The strangers were ourselves. The native was our interpreter.

We were thirty miles from Havana, Cuba. In our sleepy thoughts, Cuba was a mighty big place, Havana far away and our own homes as distant and chimerical as the moon. The moon did not shine on that part of Cuba that night. We were a discouraged bunch, with only a few stars on which to hang our sense of location. Our hopes were in cold storage. We marveled at the wildness of a land that was figuratively but a few steps from the gay and careless Havana. We laughed hysterically at the recollection of our day’s performance in bringing the car over the roadless country whose stone trails are followed only by ox carts and ponies.

Remembering we were bound across the island to one of the oldest of its very old towns, we realized that, when dawn should raise the curtain on the scene night had shut out, we would be almost up against the impossible. However, we did not seek to pry into the future. We simply tried to neglect it. We were not sure where we were and we did not care very much, because it made no difference. It was just about as hard to get into and out of one place as another. We had learned much about Cuba in a few hours.

We imitated sleep with apathy. Occasionally, we tried to bring the real world back to us, by noisily gathering more fallen palm bark for the fire. Palm bark makes a poor fire for the cheering of lonely spirits. It is a fickle stimulant, the effect being great while it lasts, but it does not last long enough to give any real comfort. The dead, dark, cold night was depressing.

We were startled like children when the thundering of near-by hoofs awoke us to the fact that we were no longer alone. The insurgents were busy in Cuba just then and we had not been there long enough to learn that Cuba and insurgents are not bad, but just naughty. The disturbers were as surprised as we. One was a country doctor who was riding miles to visit a stricken “spiggotie” in some distant hut.

A spiggotie is any kind of a provincial Cuban, when mentioned by an outsider. He is one of that species of uncertain race which populates the Spanish-American countries and makes it difficult for a visitor to draw a color line between negro and Castillian blood. I have also met spiggoties who were a charming mixture of Spanish, negro, and Chinese.

The doctor looked down from his pony at us in wonder. His servant on the other pony was alarmed. Presumably, he never had seen an automobile before. Having lived in the midst of three or four puny wars and one real one, he showed the common spiggotie attitude of being suspicious of everything that was not Cuban and regular. The doctor gave us the customary “que hay,” and we awakened the interpreter to say it back to him.

A Cuban does not say much, but he uses a lot of words on the job and is willing to put a highly dramatic touch to the most trivial question or remark. Our interpreter was fully impressed with the honor of being a part of the first automobile expedition across the rough provinces of Cuba. The rattle of Spanish was like two kettle drums in action together.

Evidently, the doctor asked all that could be asked and the interpreter told him more about us than we could have told him. We tried to break into the conversation, but the interpreter was disposed to consider our assistance as a hindrance. We pried one unconsoling fact out of him.
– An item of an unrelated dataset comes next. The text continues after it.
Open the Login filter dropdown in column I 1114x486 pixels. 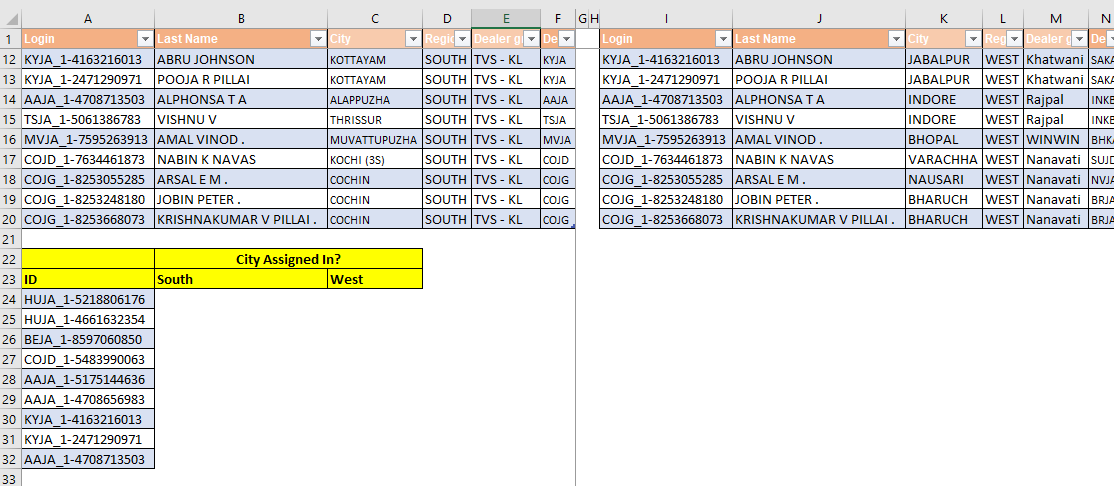(x=723, y=39)
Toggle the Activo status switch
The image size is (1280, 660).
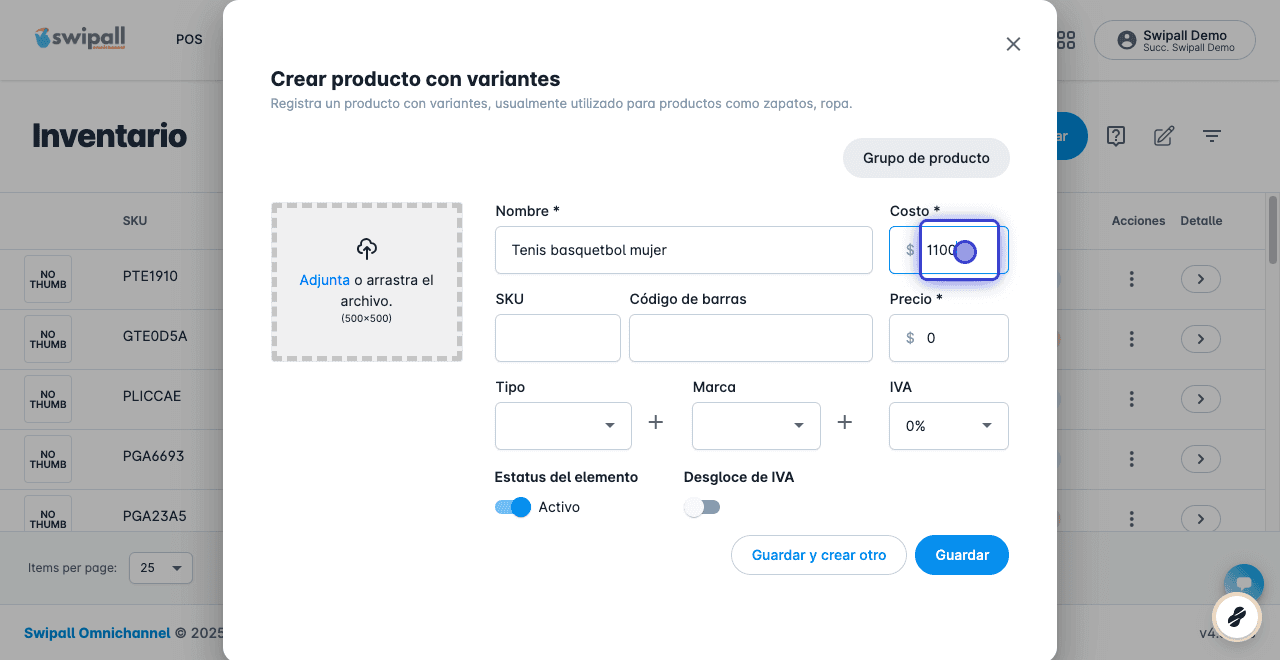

The doctor thought we were more than right in supposing we might be up against it. He named about a hundred rivers and a thousand hills which were impassable. He explained that the trail we were following did not lead anywhere, that there was no trail which led anywhere and that there was no road which could be followed. He said that we would have to go back. Then he said that we could not go back. That we had come this far seemed only to impress him with the fact that we must have dropped out of a cloud or come in an airship. It was certainly impossible to make him believe we had driven an automobile from Havana.

Thirty miles is a short distance for an automobile in some places. Between Philadelphia and New York it is a matter of thirty minutes. It had been a matter of five or six hours with us, there in Cuba. We were glad to have the doctor go on his way, for we had heard enough about deep rivers, steep hills, walls of rock, and crooked gullies. We wanted to think about something else until daylight. At least we had rather think about what had been than what was to come. It seemed strange that so much could have happened in the last twenty-four hours.
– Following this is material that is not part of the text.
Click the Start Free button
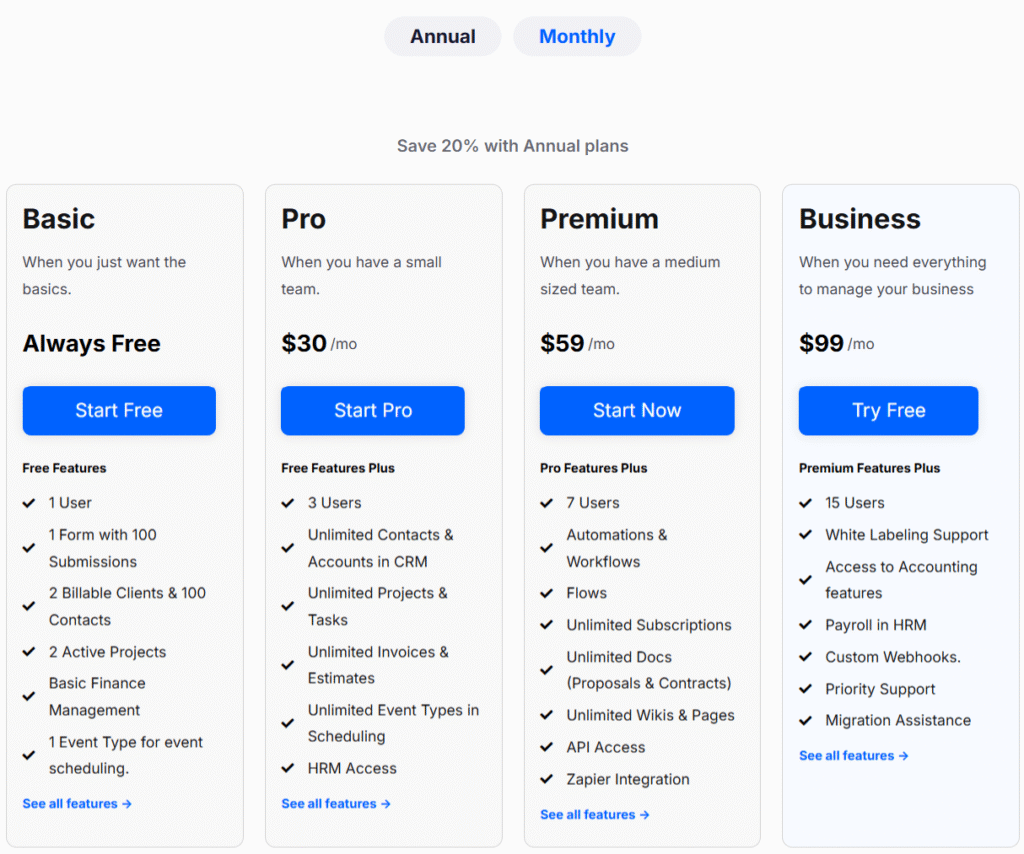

There was an element of humor in our plight, but we were not in a humorous mood. There was great beauty in the wild, dark night for those who were used to the quiet, homespun nights of Wayne County, Michigan. We knew that we were missing the enchantment of the hour, but we were not in the mood to mind missing anything.

We were the victims of our own imagination rather than the victims of circumstances. We had imagined that Cuba was a sort of national park with an immense system of boulevards. There is one magnificent highway in Cuba, fifty-two miles long, which reaches from Havana to San Cristobal. In publicity it reaches around the world. It has been the course of automobile road races. Automobile writers, attending said automobile races, wrote columns about the beautiful Cubaland, in which the wandering motorist from the north may drive as fast as he likes, while balmy breezes blow across the palm-sentineled macadam. The government has started a road from Havana eastward across the island. Some of this has been surveyed, a little of it graded and it actually exists for a half-dozen miles out of Havana. Down in Santiago province, General Wood has built a road or two. The middle of the island is roadless. There is no continuous travel by vehicle.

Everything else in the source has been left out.